▶ [Objectif énoncé A]: Résumez en deux phrases le texte sur la photo d'adolescence retrouvée.
▶ [Objectif énoncé B]: Poursuivez le texte sur la photo d'adolescence à partir de sa dernière phrase.

Hier, ma mère m'a fait passé cette photo oubliée. Moi, allongé sur le lit. Sam à mes côtés. Sido sur le bas du lit, avec ses oreilles qui semblent capter la musique aussi. Une lumière douce. Une immobilité parfaite. Rien ne s’y passe, et pourtant tout y est : l’adolescence suspendue, la solitude habitée, la mélancolie comme atmosphère. Je regarde cette photo aujourd’hui comme on regarde une ancienne version de soi. Avec tendresse. Avec reconnaissance.
Parce que dans cette chambre, dans ce silence, tout a commencé. J’ai commencé à écrire. À griffonner. À recopier des paroles. À lister des groupes. À imaginer des chroniques. Puis des fanzines. Puis un label. Le désir de faire vivre la musique autrement est né là, entre un mur beige et une pile de cassettes et de vinyles. Si j’aime autant la musique aujourd’hui, si elle est devenue une trajectoire dans ma vie, c’est parce qu’elle m’a sauvé à Neuvy. Elle m’a tenu debout. Elle m’a donné une voix à l’intérieur, quand l’extérieur ne me parlait plus.
Et ce que je croyais être de l’ennui — ces journées longues, ces forêts muettes, ces hivers brumeux —, je comprends maintenant que c’était de la disponibilité. Un espace vide qui permettait à quelque chose de germer. Ce que je vivais comme une punition était en réalité une chance. La Sologne m’a formé. Elle m’a appris la lenteur, l’écoute, la nuance. Elle a renforcé ma mélancolie, oui, mais elle lui a aussi donné une forme, un cadre, un paysage.

▶ [Enregistrements extraits]:
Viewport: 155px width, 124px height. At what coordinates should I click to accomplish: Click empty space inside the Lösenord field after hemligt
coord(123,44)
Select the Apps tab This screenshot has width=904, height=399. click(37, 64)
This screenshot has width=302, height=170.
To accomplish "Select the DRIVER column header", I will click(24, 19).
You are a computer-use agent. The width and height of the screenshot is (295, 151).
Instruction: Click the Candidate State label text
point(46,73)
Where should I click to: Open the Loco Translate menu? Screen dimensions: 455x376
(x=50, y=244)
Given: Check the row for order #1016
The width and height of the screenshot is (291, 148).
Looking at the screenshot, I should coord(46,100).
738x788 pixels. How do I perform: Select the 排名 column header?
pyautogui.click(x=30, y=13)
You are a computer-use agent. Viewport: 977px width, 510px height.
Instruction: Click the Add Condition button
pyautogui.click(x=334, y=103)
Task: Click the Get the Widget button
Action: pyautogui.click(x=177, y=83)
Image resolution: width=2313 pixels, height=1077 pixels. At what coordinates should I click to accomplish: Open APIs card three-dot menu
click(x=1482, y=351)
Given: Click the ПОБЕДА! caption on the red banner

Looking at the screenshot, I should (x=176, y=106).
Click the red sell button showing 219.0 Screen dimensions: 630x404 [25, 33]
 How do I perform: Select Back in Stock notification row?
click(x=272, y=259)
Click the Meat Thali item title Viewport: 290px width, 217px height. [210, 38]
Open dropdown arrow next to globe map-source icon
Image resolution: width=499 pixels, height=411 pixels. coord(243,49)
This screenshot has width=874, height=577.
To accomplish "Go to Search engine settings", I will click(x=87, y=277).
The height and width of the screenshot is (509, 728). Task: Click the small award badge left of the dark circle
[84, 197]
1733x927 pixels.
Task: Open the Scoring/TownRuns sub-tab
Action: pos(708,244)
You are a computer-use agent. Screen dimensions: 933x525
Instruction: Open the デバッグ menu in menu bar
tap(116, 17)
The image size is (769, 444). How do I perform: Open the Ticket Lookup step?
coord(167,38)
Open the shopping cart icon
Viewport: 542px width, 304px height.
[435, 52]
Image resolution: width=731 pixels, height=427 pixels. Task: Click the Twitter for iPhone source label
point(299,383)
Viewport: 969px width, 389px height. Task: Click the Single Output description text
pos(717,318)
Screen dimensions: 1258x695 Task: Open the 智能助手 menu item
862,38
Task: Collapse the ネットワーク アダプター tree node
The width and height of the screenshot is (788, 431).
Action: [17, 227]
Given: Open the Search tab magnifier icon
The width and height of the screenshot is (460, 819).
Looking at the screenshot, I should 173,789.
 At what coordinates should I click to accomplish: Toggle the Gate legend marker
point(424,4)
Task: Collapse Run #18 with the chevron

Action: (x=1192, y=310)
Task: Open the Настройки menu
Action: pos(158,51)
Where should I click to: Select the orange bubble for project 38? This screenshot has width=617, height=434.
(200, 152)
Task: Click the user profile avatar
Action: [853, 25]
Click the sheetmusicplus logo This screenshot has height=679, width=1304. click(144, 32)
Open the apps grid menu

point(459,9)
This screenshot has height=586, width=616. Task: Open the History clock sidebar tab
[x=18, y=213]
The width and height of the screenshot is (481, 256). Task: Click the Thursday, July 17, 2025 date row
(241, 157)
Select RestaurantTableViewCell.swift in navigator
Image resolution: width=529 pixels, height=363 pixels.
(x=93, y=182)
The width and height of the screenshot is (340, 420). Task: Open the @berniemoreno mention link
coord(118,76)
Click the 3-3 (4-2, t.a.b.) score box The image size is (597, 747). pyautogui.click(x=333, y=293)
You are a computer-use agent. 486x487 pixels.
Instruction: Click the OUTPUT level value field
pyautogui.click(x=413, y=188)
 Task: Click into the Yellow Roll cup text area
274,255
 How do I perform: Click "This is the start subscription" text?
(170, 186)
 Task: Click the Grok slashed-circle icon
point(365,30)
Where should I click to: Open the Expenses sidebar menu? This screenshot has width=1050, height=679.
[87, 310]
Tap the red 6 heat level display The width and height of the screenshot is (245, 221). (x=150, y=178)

▶ [Réponse attendue A]: Une photo oubliée, transmise par la mère de la personne qui écrit, la ramène à sa chambre d'adolescence, où tout a commencé : l'écriture, puis les fanzines et un label, grâce à la musique qui l'a sauvée à Neuvy. Ce qui semblait de l'ennui en Sologne lui apparaît désormais comme une disponibilité et une chance, car la région lui a appris la lenteur, l'écoute et la nuance, et a donné une forme à sa mélancolie.

▶ [Réponse attendue B]:
Aujourd’hui, je sais que cette époque est fondatrice. Elle n’était pas joyeuse. Elle n’était pas bruyante. Elle n’était pas flamboyante. Mais elle m’a révélé. Et même si mon père, encore aujourd’hui, lâche parfois ce vieux refrain avec un sourire amusé —"Ici, rien Neuvy" —je ne l’entends plus du tout de la même manière.
Parce qu’en réalité, c’est dans ce rien que tout s’est ouvert. Parce que c’est là, dans cette solitude baignée de sons, dans cette lente mélancolie adolescente, que je suis devenu ce que je suis.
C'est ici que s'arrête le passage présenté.